Users also complain that VR experiences are physically uncomfortable, making “virtual environments challenging for many users.” Many also worry about privacy and security. The cost of VR hardware is another negative for many.
Things aren’t going to improve in the short term.
“Improvements to hardware, devices and VR collaboration software to mitigate these adverse reactions are still in an early experimental stage, with options varying by platform. Again, this limits scalability for such VR environments,” the document argues.
Gartner also worries that virtual experiences are silos, meaning marketers will be wary that running them won’t make meaningful contributions to the data they collect about customers and prospects.
Virtual meetings are also disappointments.
“These are generally fun to experience and are fine to implement on a small scale, but they are distracting to implement in the long term,” Gartner’s paper observes.
“Furthermore, the long-term value of immersive meetings is as yet unproven, and they are not expected to fully replace traditional videoconferencing,” it adds.
Another issue is that avatars are too low-fi, and therefore make for odd experiences.
“One particular issue concerns avatars – facial expression and recognition (key for clear communications) are not always well synced with the real person,” wrote a quartet of Gartner analysts. “Syncing avatars’ lips, eye movements and facial expressions in real time with the person embodying it is possible but depends on sophisticated hardware, which can get expensive.
“In fact, immersive meetings are more expensive to implement,” the document continues, noting that while the cost of head-mounted displays (HMDs) has fallen, adopting the hardware requires grunty computers to make them work – and still requires paying for a videoconferencing service.

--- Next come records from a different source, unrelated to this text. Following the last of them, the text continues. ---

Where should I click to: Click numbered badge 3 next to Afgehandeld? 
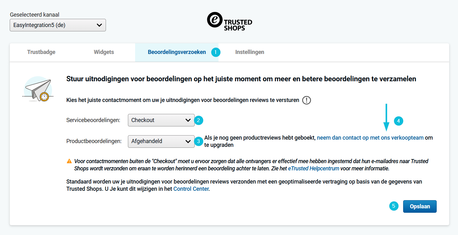tap(199, 141)

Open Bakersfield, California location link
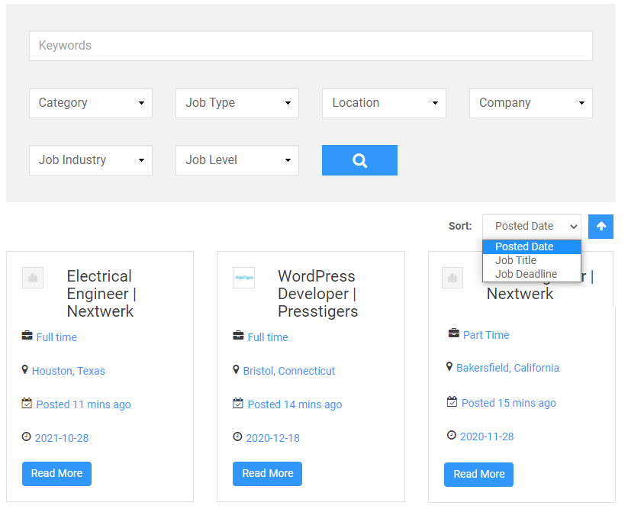[x=507, y=368]
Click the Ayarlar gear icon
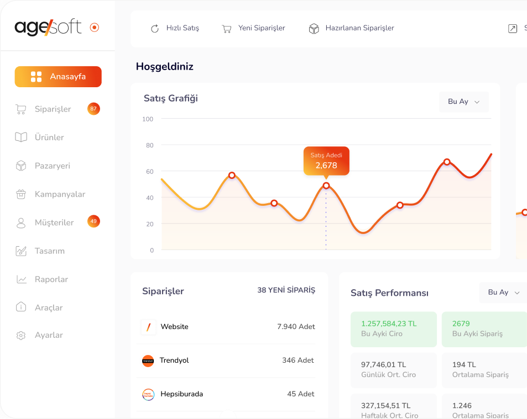 pyautogui.click(x=21, y=336)
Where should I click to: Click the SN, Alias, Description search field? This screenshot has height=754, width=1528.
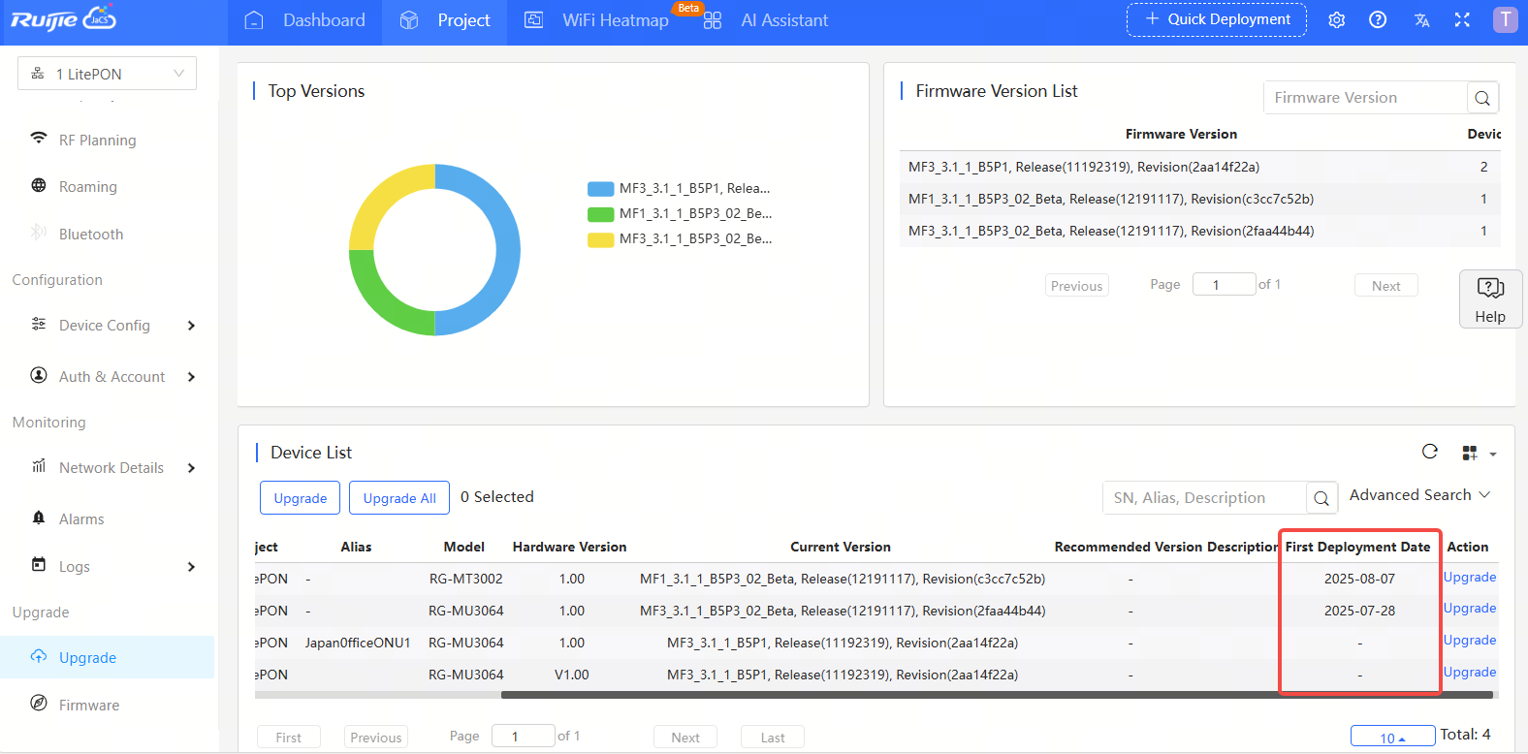(x=1204, y=498)
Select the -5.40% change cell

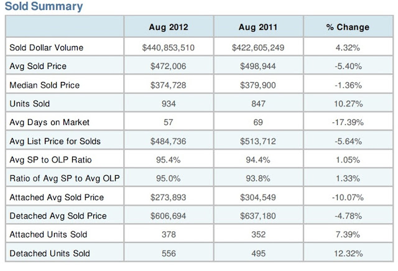[348, 67]
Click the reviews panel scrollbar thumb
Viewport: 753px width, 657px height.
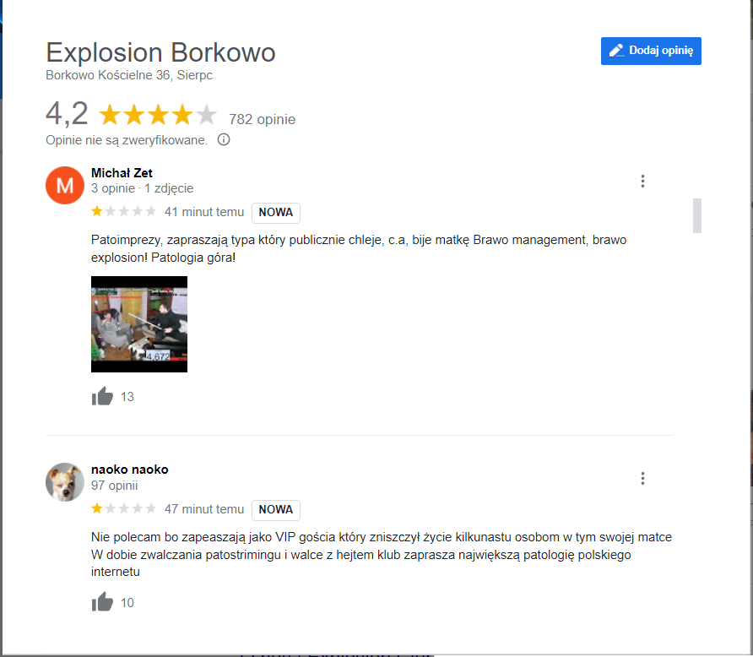pos(697,215)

“It is questionable if immersive meetings will stay afloat in the next three to five years unless product leaders can pivot these experiences into more compelling ones with clear outcomes,” the document warns, bluntly.
Augmented reality (AR) is showing more promise.
“We found that AR is driving significant interest – particularly among retail organizations – and appears to be delivering more tangible value to early adopters.”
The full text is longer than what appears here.